• [PROVIDED MATERIAL]:

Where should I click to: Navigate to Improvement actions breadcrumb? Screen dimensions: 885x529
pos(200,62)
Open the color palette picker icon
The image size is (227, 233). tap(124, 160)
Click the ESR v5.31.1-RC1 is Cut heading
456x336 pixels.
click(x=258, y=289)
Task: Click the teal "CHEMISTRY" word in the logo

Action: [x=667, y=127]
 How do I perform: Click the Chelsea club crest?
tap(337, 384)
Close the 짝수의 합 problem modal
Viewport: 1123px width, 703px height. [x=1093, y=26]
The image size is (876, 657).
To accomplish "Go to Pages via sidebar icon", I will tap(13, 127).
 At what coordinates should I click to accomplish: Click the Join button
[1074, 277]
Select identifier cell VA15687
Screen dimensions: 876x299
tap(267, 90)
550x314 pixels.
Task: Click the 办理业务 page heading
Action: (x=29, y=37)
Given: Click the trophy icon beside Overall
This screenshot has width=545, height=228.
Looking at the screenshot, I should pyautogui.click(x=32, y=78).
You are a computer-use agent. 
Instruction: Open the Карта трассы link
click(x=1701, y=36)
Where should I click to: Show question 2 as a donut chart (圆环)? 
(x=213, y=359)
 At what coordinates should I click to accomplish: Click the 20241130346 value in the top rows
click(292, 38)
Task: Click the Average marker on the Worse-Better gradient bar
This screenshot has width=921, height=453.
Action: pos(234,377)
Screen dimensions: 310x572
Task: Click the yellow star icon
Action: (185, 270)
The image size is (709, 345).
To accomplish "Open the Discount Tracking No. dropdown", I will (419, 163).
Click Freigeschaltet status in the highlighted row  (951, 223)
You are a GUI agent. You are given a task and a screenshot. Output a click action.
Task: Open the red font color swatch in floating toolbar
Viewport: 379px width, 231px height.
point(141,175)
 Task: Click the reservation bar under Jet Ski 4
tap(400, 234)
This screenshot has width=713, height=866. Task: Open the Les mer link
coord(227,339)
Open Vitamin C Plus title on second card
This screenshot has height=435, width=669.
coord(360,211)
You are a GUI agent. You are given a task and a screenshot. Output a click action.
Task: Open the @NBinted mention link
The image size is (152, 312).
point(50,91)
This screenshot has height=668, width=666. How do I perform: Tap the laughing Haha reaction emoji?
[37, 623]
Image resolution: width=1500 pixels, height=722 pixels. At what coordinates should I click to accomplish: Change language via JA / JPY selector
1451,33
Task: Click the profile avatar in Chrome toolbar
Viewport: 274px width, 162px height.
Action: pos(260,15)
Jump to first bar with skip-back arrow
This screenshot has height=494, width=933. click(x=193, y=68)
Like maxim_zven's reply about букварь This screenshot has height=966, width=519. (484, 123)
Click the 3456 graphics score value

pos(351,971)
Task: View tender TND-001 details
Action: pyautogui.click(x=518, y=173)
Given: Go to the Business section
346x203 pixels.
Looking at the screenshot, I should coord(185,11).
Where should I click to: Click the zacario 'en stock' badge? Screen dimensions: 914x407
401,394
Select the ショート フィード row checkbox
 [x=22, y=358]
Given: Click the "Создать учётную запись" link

• [EXERCISE OBJECTIVE]:
Which lines in the records above contain the word "toolbar"? Return each of them.

• [EXPECTED OUTPUT]:
Task: Open the red font color swatch in floating toolbar
Task: Click the profile avatar in Chrome toolbar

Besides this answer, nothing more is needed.